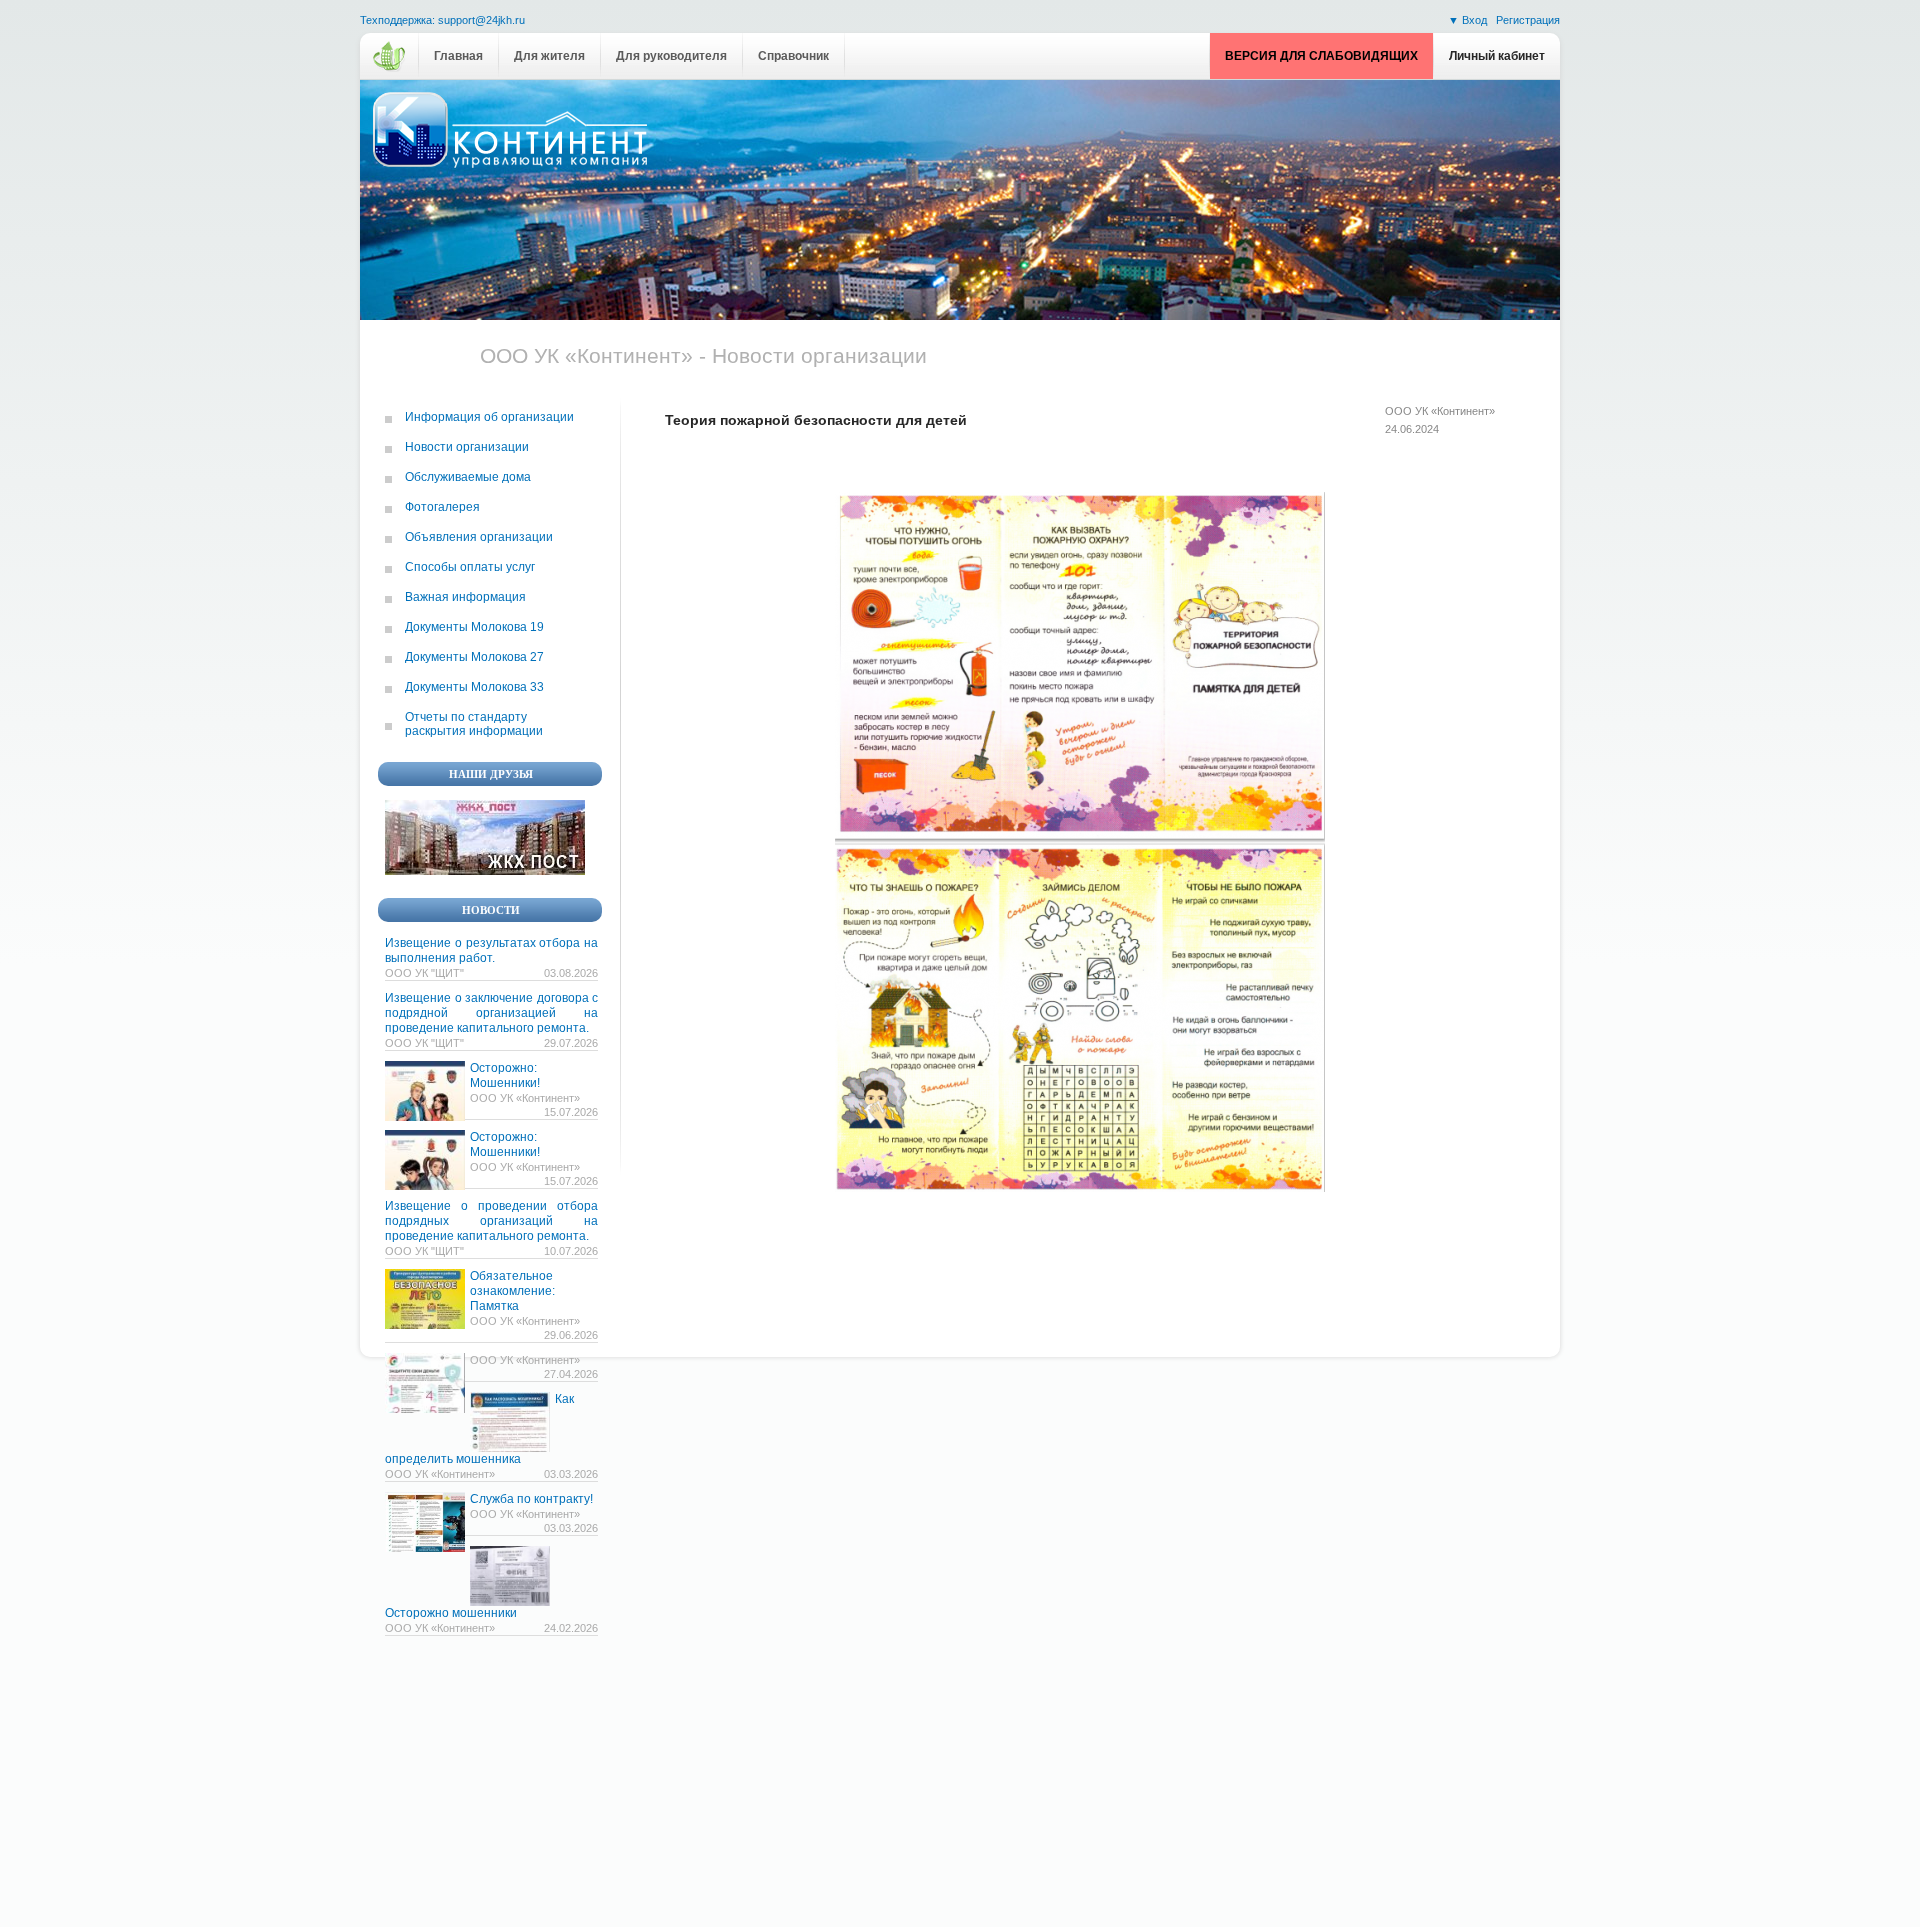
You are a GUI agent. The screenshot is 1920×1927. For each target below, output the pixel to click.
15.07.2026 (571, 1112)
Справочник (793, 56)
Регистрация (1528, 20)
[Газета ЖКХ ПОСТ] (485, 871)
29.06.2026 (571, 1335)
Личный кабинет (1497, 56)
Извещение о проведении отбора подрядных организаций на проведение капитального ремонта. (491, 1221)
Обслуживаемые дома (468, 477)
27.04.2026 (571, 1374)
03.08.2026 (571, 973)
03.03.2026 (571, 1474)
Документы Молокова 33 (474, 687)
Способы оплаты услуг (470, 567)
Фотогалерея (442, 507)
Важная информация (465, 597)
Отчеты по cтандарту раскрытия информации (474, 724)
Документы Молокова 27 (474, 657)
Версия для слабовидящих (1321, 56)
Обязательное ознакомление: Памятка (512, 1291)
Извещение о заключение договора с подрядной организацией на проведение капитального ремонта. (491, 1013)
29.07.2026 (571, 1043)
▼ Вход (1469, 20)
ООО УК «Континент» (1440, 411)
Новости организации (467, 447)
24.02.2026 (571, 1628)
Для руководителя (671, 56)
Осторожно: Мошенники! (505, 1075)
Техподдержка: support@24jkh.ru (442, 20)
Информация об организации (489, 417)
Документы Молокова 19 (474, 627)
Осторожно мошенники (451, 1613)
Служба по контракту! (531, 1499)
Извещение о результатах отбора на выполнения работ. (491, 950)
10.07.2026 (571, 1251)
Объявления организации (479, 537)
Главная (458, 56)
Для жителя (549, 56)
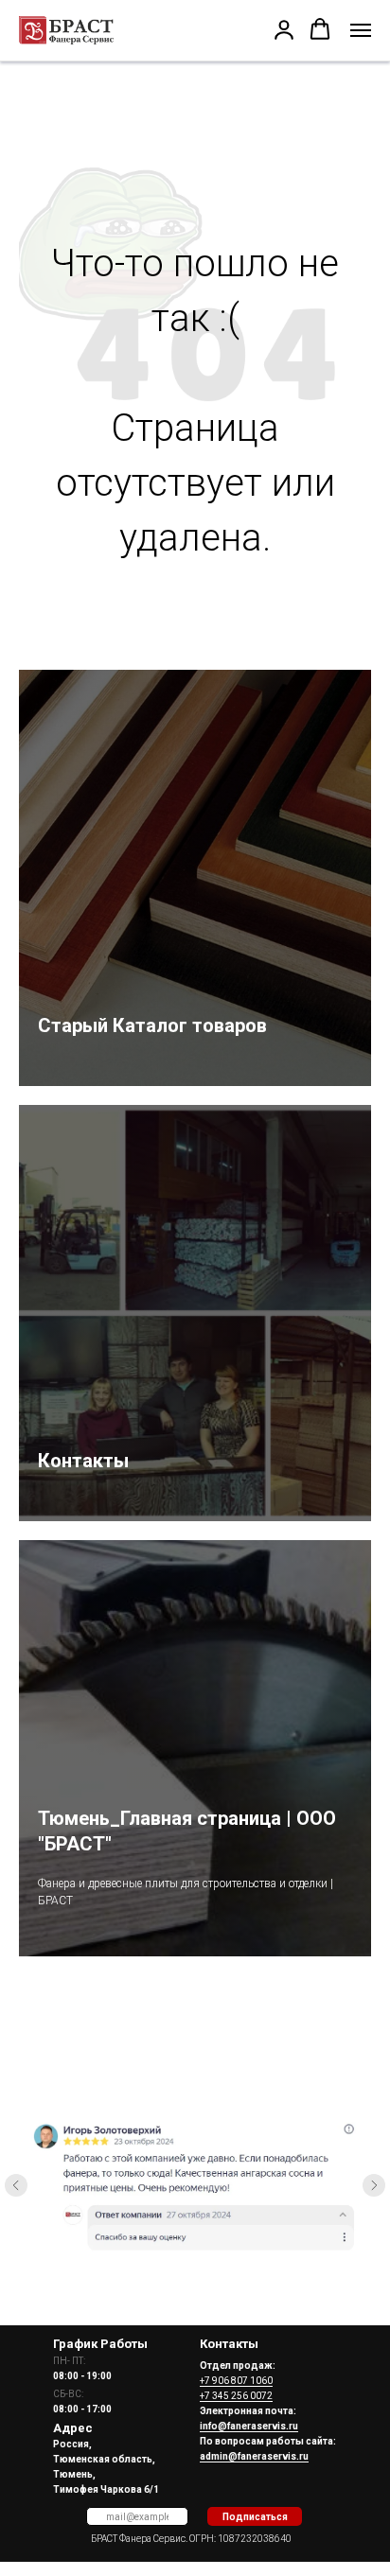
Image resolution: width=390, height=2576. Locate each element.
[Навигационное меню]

—————

Problem to solve. Reproduce the whole listing word for word, setting aside any pictures.

Task solution.
You are a GUI agent. The screenshot is 1920×1927. For each target below, output the pixel to click.
15.07.2026 (571, 1112)
Справочник (793, 56)
Регистрация (1528, 20)
[Газета ЖКХ ПОСТ] (485, 871)
29.06.2026 (571, 1335)
Личный кабинет (1497, 56)
Извещение о проведении отбора подрядных организаций на проведение капитального ремонта. (491, 1221)
Обслуживаемые дома (468, 477)
27.04.2026 (571, 1374)
03.08.2026 (571, 973)
03.03.2026 (571, 1474)
Документы Молокова 33 (474, 687)
Способы оплаты услуг (470, 567)
Фотогалерея (442, 507)
Важная информация (465, 597)
Отчеты по cтандарту раскрытия информации (474, 724)
Документы Молокова 27 (474, 657)
Версия для слабовидящих (1321, 56)
Обязательное ознакомление: Памятка (512, 1291)
Извещение о заключение договора с подрядной организацией на проведение капитального ремонта. (491, 1013)
29.07.2026 (571, 1043)
▼ Вход (1469, 20)
ООО УК «Континент» (1440, 411)
Новости организации (467, 447)
24.02.2026 (571, 1628)
Для руководителя (671, 56)
Осторожно: Мошенники! (505, 1075)
Техподдержка: support@24jkh.ru (442, 20)
Информация об организации (489, 417)
Документы Молокова 19 (474, 627)
Осторожно мошенники (451, 1613)
Служба по контракту! (531, 1499)
Извещение о результатах отбора на выполнения работ. (491, 950)
10.07.2026 (571, 1251)
Объявления организации (479, 537)
Главная (458, 56)
Для жителя (549, 56)
Image resolution: width=390, height=2576. Locate each element.
[Навигационное меню]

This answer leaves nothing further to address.